Özetlemek gerekirse, aslında en güçlü özelliklerimizinden biri olduğunu iddia ettiğimiz inşaat ve altyapı alanlarında Almanya’dan asıl darbeyi yedik. Dolayısıyla belki de en baştan beri stratejimizi stadyumlarımızın yeniliği üzerine kurarak UEFA’ya bir ‘inşaat mirası’ sunmak yerine, Anadolu gibi binlerce yıllık geçmişe sahip farklı kültürlerin beşiği olmuş bir bölgeden Batı ile Doğu’nun değerlerinin harmanlandığı farklı bir ‘futbol kültürü mirası’ sunmak daha doğru olabilirdi. İlerideki adaylık süreçlerimizde belki de üzerinde durmamız gereken en önemli konulardan biri bu olmalı.

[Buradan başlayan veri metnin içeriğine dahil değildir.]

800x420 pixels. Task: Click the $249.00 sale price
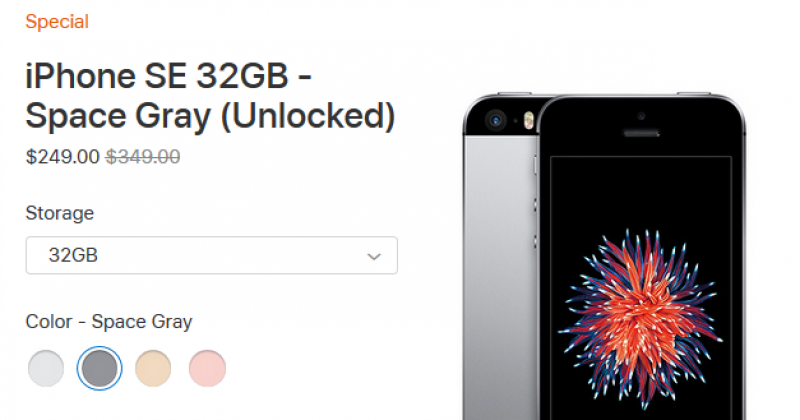point(63,157)
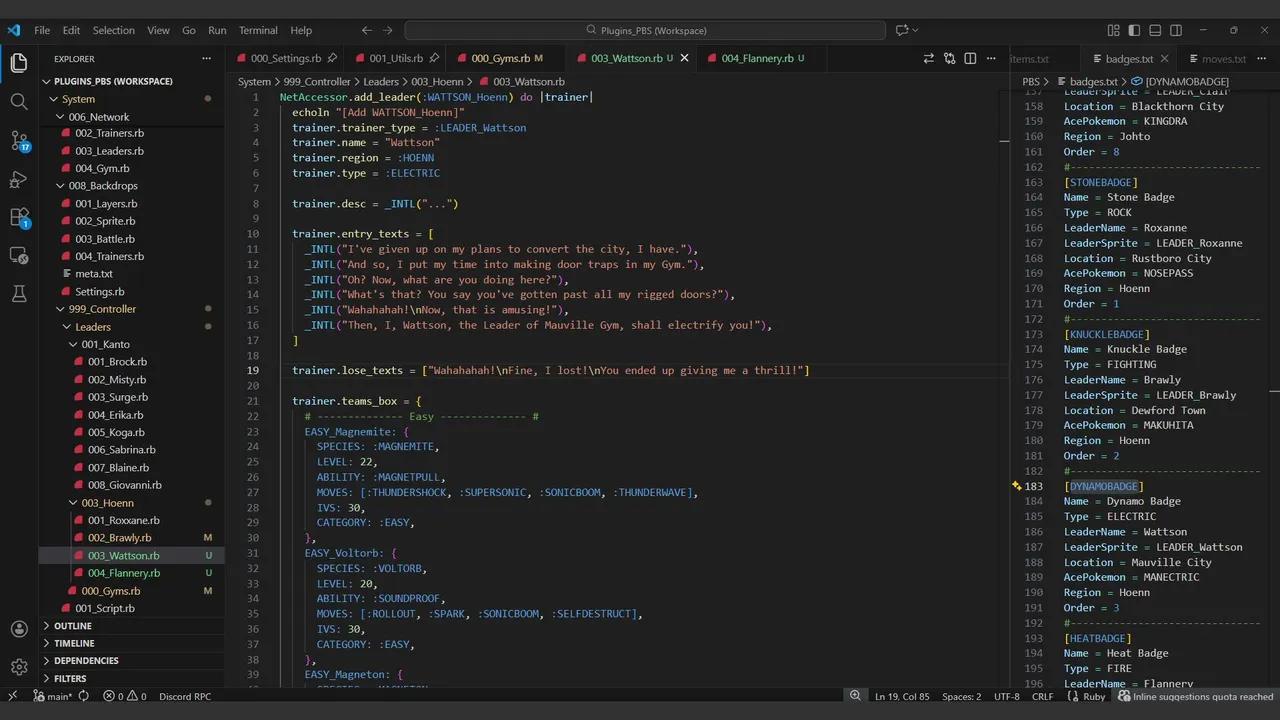Click the lightbulb on line 183

[1016, 487]
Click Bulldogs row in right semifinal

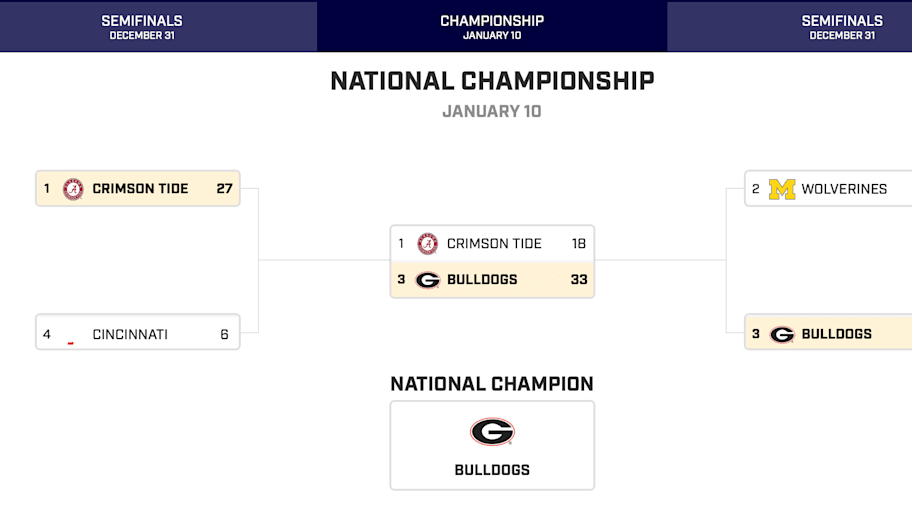tap(830, 334)
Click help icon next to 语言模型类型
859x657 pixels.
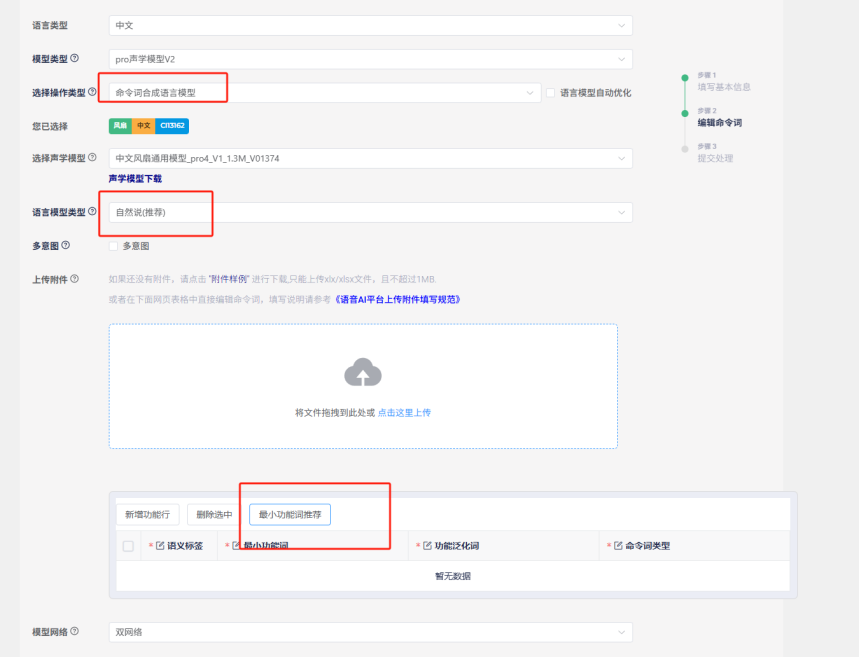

Son olarak, adaylık sunumlarında kullanılan tanıtım filmlerini izlediğimizde aslında tüm bu sürecin çok güzel özetlendiğini görebiliyoruz. Türkiye’nin filminde vizyon beyanımız olan ‘Birlikte Paylaşalım’ ifadesini açıklamak yerine futbol tutkumuzun lig maçları ve stadyumlarımızın yeniliği üzerinden, kültürümüzün de Nusret’in etleriyle açıklanmaya çalışıldığını gördük. Almanya’nın vizyon beyanı olan ‘Futbolla Birleşelim’ ifadesi ise kurgusal bir EURO 2024 final maçından tarihsel süreçte geriye doğru giderek ev sahipliğinin açıklandığı ana kadar yaşananları özetleyen ve sonunda kazananın futbol olacağının vurgulandığı bir tanıtım filmiyle sunuldu. UEFA yönetim kurulu da verdiği oylarla aslında kazananın futbol olduğunu ilan etmiş oldu.